Science is on the brink, either of a stunning breakthrough, or the abyss of defeat.
For
centuries, science has progressed from superstition to discovery, and current
predictions include the promise of solving nature’s greatest mysteries. New discoveries, it is said, will lead to dramatic
advances in technology that will usher in the dawn of the age of Star
Trek. Flying cars, miracle cures, and
servant-robots are just some of the astonishing changes that are expected,
changes that will revolutionize our lives beyond our present ability to
imagine. Could the earliest cavemen have
imagined the impact that the discovery of fire would portend? Could they have imagined nuclear power?
But not all
the predictions include the beaming up of Scotty. There is a principle of diminishing returns,
less additional profit for each additional dollar of investment. That principle may apply as mercilessly to
science as it does to business. Worse
yet, for the hopes and dreams of future Captains Kirk, is the specter of a
brick wall, or alternatively, of a vast canyon that cannot be bridged.
That brick
wall may already have been encountered.
It is something we all know about, and yet, most of us
underestimate. We all take for granted
our consciousness, but science can no longer take it for granted.
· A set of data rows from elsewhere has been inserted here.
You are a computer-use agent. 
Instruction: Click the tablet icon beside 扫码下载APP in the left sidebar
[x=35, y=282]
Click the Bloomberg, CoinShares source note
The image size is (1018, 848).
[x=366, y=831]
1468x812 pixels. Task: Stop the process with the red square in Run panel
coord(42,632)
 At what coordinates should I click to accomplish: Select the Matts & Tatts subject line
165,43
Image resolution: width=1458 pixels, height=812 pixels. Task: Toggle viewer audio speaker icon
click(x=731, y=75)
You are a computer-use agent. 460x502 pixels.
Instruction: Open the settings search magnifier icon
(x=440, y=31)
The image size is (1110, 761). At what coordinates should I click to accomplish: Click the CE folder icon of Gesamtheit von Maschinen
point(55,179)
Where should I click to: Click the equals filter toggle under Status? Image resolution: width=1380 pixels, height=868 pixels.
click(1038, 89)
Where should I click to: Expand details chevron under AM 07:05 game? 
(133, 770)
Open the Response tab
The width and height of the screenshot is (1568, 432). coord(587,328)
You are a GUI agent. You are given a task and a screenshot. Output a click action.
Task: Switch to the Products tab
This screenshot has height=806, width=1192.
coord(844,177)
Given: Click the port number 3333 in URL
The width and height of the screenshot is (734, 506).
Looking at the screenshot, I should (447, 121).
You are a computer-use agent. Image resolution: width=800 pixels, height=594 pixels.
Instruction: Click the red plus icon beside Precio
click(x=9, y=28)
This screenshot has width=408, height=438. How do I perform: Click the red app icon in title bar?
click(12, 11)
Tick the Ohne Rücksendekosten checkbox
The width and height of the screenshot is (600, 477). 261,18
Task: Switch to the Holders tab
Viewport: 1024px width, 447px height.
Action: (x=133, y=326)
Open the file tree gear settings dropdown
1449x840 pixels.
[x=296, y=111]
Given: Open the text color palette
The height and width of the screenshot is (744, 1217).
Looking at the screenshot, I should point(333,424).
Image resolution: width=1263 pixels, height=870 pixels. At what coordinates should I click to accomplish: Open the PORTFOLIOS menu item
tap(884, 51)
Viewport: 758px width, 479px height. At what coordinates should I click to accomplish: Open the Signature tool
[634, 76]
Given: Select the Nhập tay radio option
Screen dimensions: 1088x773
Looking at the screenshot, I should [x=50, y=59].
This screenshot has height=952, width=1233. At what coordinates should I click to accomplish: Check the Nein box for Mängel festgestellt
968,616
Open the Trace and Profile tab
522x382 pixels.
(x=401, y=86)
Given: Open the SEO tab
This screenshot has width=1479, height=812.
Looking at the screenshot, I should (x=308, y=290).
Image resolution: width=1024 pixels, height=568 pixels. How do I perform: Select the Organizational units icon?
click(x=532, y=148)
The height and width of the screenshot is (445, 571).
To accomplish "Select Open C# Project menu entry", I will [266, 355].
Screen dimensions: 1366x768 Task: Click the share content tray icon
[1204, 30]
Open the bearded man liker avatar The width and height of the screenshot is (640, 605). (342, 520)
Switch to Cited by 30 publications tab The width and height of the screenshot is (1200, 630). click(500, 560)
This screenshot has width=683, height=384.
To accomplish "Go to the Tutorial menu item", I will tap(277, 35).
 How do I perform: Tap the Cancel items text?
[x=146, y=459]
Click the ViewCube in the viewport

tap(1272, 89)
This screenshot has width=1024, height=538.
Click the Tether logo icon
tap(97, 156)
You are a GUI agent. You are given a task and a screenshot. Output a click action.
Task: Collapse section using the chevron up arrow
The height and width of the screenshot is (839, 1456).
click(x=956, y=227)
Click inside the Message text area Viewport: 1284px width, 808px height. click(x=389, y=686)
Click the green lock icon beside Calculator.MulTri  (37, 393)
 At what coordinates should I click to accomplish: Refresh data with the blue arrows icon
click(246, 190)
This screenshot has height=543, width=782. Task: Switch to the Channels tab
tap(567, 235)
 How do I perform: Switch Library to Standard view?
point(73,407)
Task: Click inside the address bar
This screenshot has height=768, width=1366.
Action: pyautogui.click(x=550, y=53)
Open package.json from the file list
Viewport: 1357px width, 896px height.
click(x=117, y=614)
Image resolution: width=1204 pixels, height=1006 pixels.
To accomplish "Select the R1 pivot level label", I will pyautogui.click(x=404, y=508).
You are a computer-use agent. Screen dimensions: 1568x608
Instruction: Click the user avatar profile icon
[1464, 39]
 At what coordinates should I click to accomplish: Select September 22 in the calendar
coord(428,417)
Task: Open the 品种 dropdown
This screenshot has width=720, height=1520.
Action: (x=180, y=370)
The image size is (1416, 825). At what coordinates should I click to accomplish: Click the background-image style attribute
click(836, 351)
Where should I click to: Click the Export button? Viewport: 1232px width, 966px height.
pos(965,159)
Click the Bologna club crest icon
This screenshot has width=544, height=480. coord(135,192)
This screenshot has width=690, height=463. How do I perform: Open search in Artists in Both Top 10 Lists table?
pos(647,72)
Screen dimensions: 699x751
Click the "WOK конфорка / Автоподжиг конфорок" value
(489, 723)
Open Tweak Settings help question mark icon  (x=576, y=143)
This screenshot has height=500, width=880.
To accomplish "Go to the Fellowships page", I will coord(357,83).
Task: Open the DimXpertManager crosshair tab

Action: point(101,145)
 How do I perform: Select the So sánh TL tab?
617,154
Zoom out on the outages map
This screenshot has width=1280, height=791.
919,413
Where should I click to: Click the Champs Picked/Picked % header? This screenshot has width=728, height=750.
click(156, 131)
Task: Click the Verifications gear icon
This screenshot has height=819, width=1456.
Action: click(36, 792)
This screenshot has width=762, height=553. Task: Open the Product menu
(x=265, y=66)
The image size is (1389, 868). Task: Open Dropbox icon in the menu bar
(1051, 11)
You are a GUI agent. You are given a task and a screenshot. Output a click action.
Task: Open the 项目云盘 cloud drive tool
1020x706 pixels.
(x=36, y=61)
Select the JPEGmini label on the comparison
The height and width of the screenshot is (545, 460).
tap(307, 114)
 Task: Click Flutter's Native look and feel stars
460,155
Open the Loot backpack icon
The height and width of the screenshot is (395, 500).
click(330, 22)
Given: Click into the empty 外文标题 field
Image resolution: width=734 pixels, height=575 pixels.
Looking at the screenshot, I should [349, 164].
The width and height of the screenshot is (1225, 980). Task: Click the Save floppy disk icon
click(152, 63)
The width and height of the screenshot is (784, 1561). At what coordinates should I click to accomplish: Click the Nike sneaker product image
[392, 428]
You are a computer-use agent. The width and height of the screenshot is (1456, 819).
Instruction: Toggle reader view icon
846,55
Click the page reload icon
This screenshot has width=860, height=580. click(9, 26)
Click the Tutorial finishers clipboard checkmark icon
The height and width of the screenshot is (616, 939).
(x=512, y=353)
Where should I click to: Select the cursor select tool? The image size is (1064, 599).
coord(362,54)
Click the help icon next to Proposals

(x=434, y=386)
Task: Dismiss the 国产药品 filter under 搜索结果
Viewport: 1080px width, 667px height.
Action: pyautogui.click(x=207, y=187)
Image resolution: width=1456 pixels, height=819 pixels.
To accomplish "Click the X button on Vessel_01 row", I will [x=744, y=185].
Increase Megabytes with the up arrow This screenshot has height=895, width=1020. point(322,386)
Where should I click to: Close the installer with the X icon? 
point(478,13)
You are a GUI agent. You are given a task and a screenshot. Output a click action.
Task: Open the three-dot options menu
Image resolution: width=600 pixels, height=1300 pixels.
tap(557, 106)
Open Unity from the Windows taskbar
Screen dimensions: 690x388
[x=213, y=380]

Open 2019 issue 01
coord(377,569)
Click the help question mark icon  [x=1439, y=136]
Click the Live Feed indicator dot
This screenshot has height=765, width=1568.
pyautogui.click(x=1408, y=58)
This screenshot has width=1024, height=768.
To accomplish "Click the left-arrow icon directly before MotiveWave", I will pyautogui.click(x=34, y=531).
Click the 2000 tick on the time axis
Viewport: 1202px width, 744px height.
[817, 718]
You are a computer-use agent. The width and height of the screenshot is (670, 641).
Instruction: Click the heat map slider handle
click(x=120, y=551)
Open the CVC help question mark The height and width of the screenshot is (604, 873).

Science cannot explain consciousness. It cannot even adequately define our inward
experience of it, despite the fact that we all have it. How do atoms give rise to organisms that can
wonder about what an atom is?
We do, of
course, explain it, but not in scientific terms. Science struggles with the question, and so
far, cannot leap across that grandest of canyons.
Worse yet,
for science, is the fact that science itself has made some astounding discoveries
that indicate that consciousness may be, not merely a result of atoms, but
rather, the foundation of them. The most
popularized example of this is demonstrated in what is called the double-slit
experiment, something which every physicist knows about. Videos about it are well worth looking up on your
web-search-engine, but the main take-away is that atoms seem, according to many
scientists, to behave very differently when a conscious observer is watching
them. In other words, consciousness may
be, not a happenstance byproduct, without which the universe as we know it
could exist, but rather, an underlying principle of the cosmos. Read that slowly, because science may be
flailing (and failing) to avoid that conclusion.
It is as if
we had souls. It is as if in addition to
physical reality, there is a spiritual reality.
To many scientists, this is heresy.
Ironically,
the acceptance of a new paradigm, a spiritual one, might actually rescue
science, not end it. If science can look
upon the human brain, not as the generator of conscious thought, but rather its
instrument, then new avenues of research become available. Who knows what doors may be opened?
Who knew
what the discovery of fire would bring about?